Reducing our Deployment times by 87%

Alibag - 2021

We run a healthcare EMR application on k8s. We used to auto-deploy to prod/uat whenever a new commit was merged to the main/uat branch via Github Actions.

Our deployment script had the following the set of actions:

1) Build and tag the docker image.

2) Upload the image to ECR.

3) Update the k8s deployments with the new image.

Of the above steps, 1 & 2 took almost 6-7 minutes to finish. On every trigger, all requirements and dependencies were compiled/installed.  

....
RUN apt-get install -y pgbouncer \
	&& pip install awscli
...
COPY ./requirements /requirements
...
RUN pip install --no-cache-dir -r /requirements/uat.txt \
  && rm -rf /requirements
...

We decided to add a base dockerfile that'd be built only when the requirements changed/modified. The actual docker image that'd be used to deploy would refer to the base dockerfile and only contains steps to copy application code and other time-irrelevant steps.

We needed to figure out a way to detect if the requirements/dependencies changed, which would trigger the base image build.

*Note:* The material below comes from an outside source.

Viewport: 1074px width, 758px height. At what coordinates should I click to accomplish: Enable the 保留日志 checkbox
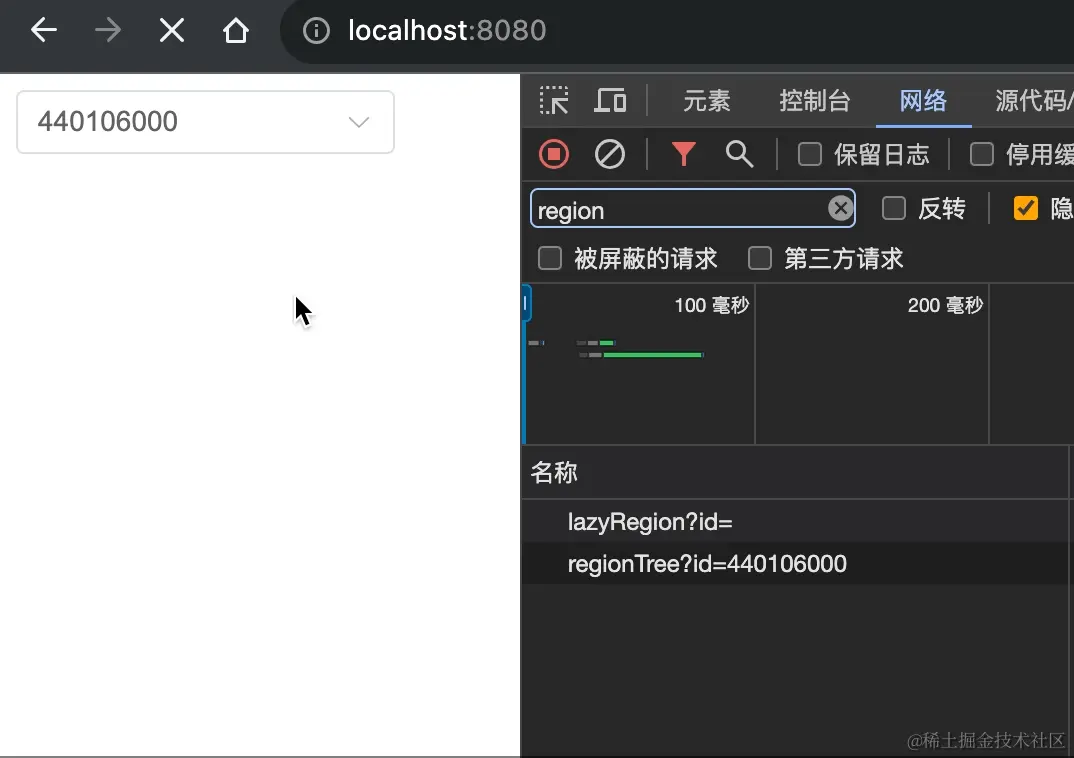811,154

We added jorgebg/stateful-action@v0.1 to our deploy script. This allows us to set state between github actions. Any state modification is written to the state branch by default.

name: UAT deployment

on:
  push:
    branches:
      - uat

jobs:
  deploy:
    runs-on: ubuntu-latest
    steps:
      - uses: actions/checkout@v2
      - uses: jorgebg/stateful-action@v0.1
      - name: Check and build base docker image
        run:  |
          echo "get existing hash"
          FILE=.state/requirements-hash.txt

          if [ -f "$FILE" ]; then
            echo "$FILE exists.";
            read -r existing_hash<$FILE;
            echo "Existing hash $existing_hash";
            new_base_hash=($(md5sum requirements/base.txt))
            new_production_hash=($(md5sum requirements/production.txt))
            echo "$new_base_hash$new_production_hash" > "$FILE"
            read -r new_hash<$FILE;

            echo "Current hash $new_hash";

            if [ "$new_hash" != "$existing_hash" ]; then
              echo "Hash does not match, rebuilding docker image"
              bash ./deploy_scripts/base.sh -i ...
            else
              echo "Hash matches no rebuilding required"
            fi
          else
            echo "File does not exist in state"
            new_base_hash=($(md5sum requirements/base.txt))
            new_production_hash=($(md5sum requirements/production.txt))
            echo "$new_base_hash$new_production_hash" > "$FILE"
            bash ./deploy_scripts/base.sh -i ...
          fi

On every trigger, we compared the hash of the requirements file with the hash stored in the state, and triggered a build of the base docker image if there was a mismatch. The new hash value is written to the state once the build finishes.

Since, we do not add/modify dependencies to our django application frequently, it made sense to have a base docker image with all the dependencies already installed and use it as a base to the actual application docker image.

We reduced our deploy times from 6-7 minutes to less than a minute. This allows us to be more confident while pushing to production since we know rolling back/releasing a hotfix would take less than a minute.